Ukraine's capital hit by mass anti-govt protest

JIM HEINTZ and YURAS KARMANAU
Associated Press
View photos
Flowers from pro-European union activists lay in front of police outside the Presidential office in Kiev, Ukraine, Sunday, Dec. 8, 2013, with various messages supporting their cause. Thousands of Ukrainians angered by police violence and the president's turn away from Europe are expected to converge on the capital Sunday. (AP Photo/Efrem Lukatsky)

KIEV, Ukraine (AP) — An opposition leader says a million people have showed up for a rally in the center of Kiev — the biggest protest since Ukraine's pro-democracy Orange Revolution in 2004.

The Associated Press could not immediately verify Oleksandr Turchynov's count.
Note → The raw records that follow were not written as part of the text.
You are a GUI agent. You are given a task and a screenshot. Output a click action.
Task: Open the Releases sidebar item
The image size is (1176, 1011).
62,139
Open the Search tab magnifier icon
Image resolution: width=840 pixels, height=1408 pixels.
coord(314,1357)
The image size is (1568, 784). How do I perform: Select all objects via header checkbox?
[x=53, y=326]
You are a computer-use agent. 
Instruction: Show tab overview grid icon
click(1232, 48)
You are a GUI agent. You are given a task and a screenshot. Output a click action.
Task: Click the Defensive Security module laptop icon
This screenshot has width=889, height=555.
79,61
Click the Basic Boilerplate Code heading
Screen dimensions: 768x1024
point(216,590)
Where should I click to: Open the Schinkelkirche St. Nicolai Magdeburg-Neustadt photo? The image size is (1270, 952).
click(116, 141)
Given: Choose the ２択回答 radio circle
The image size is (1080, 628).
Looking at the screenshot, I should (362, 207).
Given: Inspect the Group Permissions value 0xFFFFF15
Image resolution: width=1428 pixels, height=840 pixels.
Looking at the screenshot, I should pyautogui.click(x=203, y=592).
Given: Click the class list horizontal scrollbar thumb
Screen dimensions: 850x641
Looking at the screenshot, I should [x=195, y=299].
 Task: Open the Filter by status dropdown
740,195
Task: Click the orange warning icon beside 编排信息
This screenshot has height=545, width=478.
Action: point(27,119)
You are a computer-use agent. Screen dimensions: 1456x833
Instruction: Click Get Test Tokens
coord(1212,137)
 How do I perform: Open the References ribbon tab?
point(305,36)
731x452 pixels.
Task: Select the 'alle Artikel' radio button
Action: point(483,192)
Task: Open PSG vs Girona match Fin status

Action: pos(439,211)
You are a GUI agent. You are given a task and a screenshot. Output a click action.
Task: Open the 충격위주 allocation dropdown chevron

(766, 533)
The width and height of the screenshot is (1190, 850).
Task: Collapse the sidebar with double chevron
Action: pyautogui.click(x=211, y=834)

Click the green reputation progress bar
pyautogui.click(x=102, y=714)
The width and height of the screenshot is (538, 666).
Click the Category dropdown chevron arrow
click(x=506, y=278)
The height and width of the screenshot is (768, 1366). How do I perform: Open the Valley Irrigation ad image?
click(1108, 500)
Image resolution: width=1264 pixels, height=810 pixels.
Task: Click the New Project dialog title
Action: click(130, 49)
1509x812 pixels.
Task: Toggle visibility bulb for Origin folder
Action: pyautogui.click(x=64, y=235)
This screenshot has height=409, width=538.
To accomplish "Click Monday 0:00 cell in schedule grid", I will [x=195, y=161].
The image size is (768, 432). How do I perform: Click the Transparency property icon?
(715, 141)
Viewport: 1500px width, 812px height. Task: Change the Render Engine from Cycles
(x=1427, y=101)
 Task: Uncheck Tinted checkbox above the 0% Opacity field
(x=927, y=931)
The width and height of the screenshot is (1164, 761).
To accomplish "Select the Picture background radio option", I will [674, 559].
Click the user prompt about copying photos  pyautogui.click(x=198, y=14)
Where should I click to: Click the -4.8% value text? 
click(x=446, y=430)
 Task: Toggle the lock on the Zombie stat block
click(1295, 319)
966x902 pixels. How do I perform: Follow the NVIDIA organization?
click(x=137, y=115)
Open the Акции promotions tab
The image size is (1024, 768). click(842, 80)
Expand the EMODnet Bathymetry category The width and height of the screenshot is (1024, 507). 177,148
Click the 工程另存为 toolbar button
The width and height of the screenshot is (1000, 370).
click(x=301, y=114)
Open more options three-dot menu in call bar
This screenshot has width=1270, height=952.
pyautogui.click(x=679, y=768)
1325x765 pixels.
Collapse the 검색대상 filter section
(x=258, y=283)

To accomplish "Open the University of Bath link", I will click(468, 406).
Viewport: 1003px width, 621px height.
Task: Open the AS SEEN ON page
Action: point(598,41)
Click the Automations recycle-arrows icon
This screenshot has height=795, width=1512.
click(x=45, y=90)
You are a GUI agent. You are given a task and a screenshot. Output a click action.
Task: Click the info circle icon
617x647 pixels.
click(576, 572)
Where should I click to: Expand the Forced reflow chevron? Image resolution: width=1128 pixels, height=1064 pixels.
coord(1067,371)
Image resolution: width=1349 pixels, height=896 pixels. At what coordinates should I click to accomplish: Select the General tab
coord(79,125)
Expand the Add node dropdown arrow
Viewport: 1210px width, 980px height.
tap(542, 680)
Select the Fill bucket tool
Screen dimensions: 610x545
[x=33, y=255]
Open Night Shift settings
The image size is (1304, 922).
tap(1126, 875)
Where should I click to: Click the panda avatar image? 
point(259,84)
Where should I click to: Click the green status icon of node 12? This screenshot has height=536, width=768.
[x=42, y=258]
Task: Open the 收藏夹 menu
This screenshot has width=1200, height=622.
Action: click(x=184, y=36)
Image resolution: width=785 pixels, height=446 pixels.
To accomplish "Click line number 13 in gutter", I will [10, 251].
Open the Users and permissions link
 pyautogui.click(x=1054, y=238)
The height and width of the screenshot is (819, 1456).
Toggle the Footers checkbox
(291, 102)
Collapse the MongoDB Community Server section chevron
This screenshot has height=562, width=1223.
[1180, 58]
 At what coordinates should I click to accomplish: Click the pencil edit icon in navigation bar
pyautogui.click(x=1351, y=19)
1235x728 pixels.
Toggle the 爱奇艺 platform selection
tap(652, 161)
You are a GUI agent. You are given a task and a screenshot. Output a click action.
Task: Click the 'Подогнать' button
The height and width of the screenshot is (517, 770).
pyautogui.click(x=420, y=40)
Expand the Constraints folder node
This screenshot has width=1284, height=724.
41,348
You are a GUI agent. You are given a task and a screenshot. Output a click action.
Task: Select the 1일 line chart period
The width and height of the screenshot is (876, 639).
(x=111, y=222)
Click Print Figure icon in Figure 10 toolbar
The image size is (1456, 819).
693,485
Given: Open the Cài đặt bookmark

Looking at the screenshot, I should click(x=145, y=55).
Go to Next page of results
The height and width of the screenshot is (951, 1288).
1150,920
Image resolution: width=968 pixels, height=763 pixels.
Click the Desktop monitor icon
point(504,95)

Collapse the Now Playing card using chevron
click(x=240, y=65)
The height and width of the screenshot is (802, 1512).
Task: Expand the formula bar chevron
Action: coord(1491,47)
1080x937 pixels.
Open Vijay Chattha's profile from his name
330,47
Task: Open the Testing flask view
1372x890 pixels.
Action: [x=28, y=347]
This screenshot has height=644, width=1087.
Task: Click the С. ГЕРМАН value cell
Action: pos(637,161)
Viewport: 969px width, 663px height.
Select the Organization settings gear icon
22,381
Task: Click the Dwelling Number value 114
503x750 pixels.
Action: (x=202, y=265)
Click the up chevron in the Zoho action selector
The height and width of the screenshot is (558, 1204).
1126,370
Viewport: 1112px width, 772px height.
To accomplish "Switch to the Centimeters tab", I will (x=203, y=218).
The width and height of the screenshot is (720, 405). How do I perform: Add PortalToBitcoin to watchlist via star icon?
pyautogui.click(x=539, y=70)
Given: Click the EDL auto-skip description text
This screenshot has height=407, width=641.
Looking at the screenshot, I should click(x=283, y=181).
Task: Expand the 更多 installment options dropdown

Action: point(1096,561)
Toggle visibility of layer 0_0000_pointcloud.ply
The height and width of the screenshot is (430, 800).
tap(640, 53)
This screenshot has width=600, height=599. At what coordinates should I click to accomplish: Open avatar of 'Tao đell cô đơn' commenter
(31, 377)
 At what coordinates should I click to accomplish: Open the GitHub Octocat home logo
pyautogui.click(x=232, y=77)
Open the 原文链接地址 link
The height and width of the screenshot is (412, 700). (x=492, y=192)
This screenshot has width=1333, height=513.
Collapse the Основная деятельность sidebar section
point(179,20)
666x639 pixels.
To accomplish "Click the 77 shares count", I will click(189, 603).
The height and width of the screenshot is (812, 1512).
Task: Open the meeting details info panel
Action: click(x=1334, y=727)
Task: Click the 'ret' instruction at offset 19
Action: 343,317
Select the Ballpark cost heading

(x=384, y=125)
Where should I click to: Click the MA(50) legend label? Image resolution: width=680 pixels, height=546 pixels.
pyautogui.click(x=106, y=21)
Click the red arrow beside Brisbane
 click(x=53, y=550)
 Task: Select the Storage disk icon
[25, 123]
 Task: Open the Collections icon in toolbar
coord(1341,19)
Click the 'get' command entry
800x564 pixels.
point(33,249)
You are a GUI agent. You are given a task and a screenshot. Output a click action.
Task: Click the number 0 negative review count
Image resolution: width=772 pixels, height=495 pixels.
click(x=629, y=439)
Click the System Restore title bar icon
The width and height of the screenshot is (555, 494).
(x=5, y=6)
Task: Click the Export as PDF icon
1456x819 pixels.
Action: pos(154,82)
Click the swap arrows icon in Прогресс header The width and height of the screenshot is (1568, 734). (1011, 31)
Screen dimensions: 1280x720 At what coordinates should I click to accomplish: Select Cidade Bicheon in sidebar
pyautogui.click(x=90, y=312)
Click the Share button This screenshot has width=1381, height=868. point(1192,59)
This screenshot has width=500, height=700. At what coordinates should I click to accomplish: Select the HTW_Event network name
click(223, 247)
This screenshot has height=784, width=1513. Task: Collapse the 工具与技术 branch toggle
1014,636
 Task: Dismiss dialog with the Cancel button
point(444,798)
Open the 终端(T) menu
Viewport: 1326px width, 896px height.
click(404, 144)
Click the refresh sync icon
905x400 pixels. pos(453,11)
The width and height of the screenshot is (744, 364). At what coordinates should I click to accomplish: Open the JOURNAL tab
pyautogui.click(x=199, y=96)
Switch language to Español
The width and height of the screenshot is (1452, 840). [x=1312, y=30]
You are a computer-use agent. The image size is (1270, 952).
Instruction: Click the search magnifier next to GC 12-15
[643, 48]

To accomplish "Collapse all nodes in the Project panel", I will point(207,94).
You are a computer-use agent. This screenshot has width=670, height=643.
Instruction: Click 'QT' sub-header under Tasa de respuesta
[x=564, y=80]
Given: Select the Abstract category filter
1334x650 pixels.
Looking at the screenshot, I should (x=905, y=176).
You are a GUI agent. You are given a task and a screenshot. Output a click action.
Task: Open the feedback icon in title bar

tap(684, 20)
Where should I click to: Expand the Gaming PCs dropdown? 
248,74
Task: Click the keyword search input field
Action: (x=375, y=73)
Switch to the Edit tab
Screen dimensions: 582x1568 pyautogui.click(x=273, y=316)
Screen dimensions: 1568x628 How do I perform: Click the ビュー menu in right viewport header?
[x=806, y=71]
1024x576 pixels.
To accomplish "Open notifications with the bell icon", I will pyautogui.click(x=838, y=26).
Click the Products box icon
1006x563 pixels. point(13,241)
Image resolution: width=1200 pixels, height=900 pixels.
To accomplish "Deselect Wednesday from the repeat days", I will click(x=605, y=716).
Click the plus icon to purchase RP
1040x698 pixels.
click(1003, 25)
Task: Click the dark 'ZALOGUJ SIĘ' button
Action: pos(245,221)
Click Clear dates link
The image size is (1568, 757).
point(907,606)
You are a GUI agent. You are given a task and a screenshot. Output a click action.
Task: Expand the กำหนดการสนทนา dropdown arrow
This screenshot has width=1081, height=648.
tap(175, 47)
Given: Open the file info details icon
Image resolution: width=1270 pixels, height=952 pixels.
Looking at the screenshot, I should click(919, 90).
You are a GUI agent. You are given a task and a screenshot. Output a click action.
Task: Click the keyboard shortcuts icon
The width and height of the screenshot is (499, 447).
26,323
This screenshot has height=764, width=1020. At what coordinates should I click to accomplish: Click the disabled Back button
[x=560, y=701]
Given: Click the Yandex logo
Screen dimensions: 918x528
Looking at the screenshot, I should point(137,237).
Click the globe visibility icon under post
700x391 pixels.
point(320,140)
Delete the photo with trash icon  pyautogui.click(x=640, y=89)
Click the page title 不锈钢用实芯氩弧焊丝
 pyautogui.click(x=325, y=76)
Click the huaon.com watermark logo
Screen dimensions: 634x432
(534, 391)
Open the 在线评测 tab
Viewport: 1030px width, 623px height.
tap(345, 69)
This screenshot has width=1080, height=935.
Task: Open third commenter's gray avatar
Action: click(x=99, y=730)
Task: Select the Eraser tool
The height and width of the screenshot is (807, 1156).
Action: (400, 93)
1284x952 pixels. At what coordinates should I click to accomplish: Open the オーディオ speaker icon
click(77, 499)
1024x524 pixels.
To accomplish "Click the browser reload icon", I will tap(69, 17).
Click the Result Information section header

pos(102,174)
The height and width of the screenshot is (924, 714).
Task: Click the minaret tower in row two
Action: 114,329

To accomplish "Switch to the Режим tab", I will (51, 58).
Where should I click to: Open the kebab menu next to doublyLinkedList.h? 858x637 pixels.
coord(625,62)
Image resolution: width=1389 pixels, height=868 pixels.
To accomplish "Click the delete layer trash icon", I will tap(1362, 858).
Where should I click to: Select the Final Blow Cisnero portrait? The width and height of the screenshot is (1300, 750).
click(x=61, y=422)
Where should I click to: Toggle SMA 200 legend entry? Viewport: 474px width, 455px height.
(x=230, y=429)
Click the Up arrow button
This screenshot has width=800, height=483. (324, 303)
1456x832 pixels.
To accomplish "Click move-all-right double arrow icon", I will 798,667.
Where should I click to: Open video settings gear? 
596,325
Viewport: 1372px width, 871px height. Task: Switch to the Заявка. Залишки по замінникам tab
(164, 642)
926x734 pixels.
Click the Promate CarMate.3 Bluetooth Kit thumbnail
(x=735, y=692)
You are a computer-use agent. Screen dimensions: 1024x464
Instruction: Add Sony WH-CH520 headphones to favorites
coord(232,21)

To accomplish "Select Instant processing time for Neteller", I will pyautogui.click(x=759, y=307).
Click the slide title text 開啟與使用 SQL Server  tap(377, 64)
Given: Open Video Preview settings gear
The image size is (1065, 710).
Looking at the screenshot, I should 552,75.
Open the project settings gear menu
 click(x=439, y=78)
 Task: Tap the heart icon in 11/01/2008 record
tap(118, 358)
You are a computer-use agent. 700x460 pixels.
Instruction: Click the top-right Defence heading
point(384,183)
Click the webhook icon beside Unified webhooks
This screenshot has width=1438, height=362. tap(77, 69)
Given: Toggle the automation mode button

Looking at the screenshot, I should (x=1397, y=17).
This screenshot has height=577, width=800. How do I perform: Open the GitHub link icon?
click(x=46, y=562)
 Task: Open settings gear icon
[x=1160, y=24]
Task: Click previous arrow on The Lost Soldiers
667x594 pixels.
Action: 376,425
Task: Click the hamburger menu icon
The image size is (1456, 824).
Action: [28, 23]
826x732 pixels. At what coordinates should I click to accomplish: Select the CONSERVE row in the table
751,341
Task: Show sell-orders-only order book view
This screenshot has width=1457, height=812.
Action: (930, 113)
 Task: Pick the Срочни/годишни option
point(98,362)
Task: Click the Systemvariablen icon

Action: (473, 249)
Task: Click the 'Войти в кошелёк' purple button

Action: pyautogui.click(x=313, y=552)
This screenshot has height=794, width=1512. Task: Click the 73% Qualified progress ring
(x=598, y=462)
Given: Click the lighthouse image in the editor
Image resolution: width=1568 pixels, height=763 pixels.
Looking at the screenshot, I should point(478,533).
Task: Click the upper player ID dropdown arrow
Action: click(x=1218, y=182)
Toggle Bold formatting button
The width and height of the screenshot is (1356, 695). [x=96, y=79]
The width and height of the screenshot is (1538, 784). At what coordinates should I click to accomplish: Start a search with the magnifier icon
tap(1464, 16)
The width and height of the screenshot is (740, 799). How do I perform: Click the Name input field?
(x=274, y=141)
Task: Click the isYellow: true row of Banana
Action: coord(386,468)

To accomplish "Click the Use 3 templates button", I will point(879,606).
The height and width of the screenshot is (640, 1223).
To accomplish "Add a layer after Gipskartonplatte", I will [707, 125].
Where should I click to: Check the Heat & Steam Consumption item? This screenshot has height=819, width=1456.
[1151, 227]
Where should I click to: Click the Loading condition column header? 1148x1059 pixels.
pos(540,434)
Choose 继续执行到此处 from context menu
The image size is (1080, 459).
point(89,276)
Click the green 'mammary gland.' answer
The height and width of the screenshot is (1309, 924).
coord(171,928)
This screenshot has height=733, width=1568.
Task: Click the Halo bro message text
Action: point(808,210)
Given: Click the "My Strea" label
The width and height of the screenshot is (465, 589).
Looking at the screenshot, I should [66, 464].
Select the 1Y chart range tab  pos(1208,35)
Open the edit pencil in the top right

But AP reporters on the ground estimate that more than 500,000 have crammed into and around Kiev's central square, waving European Union flags and singing the national anthem.

Turchynov said the Sunday protest has matched its billing as "The March of a Million." Video airing on local websites taken from high above the square showed streets jammed with crowds into the distance.

Protesters are denouncing President Viktor Yanukovych's decision to turn away from Europe.

The Ukrainian government has threatened harsh measures against the demonstrators and arrested opposition activists, but the protests have only gained steam.